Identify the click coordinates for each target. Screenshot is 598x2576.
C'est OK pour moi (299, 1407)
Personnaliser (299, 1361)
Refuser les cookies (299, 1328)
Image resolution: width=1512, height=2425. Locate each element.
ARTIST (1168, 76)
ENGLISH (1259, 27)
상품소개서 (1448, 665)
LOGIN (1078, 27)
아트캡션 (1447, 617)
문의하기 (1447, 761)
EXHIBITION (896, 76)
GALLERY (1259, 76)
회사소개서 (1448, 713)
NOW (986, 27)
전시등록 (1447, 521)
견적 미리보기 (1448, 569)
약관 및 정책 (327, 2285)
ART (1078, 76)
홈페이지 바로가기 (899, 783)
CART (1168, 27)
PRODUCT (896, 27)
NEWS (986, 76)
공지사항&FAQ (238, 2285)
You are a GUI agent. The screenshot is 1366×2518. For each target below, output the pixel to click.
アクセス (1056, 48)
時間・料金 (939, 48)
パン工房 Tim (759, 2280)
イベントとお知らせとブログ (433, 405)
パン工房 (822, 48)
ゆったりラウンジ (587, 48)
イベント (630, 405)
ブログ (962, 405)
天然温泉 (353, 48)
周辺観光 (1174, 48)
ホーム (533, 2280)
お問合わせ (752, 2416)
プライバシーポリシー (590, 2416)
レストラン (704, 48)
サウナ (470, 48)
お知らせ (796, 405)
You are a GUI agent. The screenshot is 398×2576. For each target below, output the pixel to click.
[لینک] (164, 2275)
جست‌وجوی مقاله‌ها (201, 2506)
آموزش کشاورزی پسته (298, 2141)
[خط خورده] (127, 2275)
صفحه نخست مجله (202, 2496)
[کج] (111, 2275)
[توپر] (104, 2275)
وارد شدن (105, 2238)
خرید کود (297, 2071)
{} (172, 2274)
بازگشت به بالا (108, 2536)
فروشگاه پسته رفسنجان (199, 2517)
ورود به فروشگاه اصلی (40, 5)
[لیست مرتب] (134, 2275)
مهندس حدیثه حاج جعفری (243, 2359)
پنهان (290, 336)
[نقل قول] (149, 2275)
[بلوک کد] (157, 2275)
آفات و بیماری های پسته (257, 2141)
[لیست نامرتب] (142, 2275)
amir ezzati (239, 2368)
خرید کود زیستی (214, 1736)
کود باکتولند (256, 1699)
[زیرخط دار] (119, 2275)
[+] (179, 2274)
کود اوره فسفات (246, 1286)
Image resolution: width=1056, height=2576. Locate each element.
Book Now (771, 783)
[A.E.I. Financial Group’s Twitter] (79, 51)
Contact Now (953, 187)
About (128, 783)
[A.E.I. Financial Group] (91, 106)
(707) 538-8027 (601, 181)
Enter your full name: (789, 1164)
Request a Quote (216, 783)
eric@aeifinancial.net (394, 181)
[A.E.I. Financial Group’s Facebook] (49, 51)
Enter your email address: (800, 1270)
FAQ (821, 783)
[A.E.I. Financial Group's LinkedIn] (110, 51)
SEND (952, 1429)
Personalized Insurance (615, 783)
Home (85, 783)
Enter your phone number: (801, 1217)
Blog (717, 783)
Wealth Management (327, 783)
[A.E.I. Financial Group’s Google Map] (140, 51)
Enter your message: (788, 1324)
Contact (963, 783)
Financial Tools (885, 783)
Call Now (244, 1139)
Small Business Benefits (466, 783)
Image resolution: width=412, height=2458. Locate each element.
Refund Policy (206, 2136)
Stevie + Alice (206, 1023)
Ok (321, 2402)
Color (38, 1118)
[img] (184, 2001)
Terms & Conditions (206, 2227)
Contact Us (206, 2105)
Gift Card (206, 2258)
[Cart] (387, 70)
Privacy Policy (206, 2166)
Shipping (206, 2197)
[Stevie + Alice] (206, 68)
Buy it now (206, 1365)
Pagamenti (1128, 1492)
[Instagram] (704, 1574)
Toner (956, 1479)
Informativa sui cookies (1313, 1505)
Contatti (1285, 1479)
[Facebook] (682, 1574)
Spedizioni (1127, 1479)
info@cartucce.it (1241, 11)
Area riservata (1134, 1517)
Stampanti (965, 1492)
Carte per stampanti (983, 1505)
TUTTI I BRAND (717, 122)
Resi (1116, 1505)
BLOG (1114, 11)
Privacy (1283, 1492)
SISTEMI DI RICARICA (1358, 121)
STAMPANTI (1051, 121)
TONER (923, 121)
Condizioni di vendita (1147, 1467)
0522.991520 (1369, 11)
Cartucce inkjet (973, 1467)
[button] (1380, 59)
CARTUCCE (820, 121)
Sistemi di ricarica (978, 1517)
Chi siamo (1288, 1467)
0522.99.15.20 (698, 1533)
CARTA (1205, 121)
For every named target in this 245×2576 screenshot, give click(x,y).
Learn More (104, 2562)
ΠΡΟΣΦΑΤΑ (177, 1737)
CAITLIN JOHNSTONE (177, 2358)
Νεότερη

====

Work instruction » Could you reproduce, exactly, every line above from the line with "[نقل قول] (149, 2275)" to the line with "[A.E.I. Financial Group’s Twitter] (79, 51)", and no other line? Both ends count.

Result for this task »
[نقل قول] (149, 2275)
[بلوک کد] (157, 2275)
آفات و بیماری های پسته (257, 2141)
[لیست نامرتب] (142, 2275)
amir ezzati (239, 2368)
خرید کود زیستی (214, 1736)
کود باکتولند (256, 1699)
[زیرخط دار] (119, 2275)
[+] (179, 2274)
کود اوره فسفات (246, 1286)
Image resolution: width=1056, height=2576. Locate each element.
Book Now (771, 783)
[A.E.I. Financial Group’s Twitter] (79, 51)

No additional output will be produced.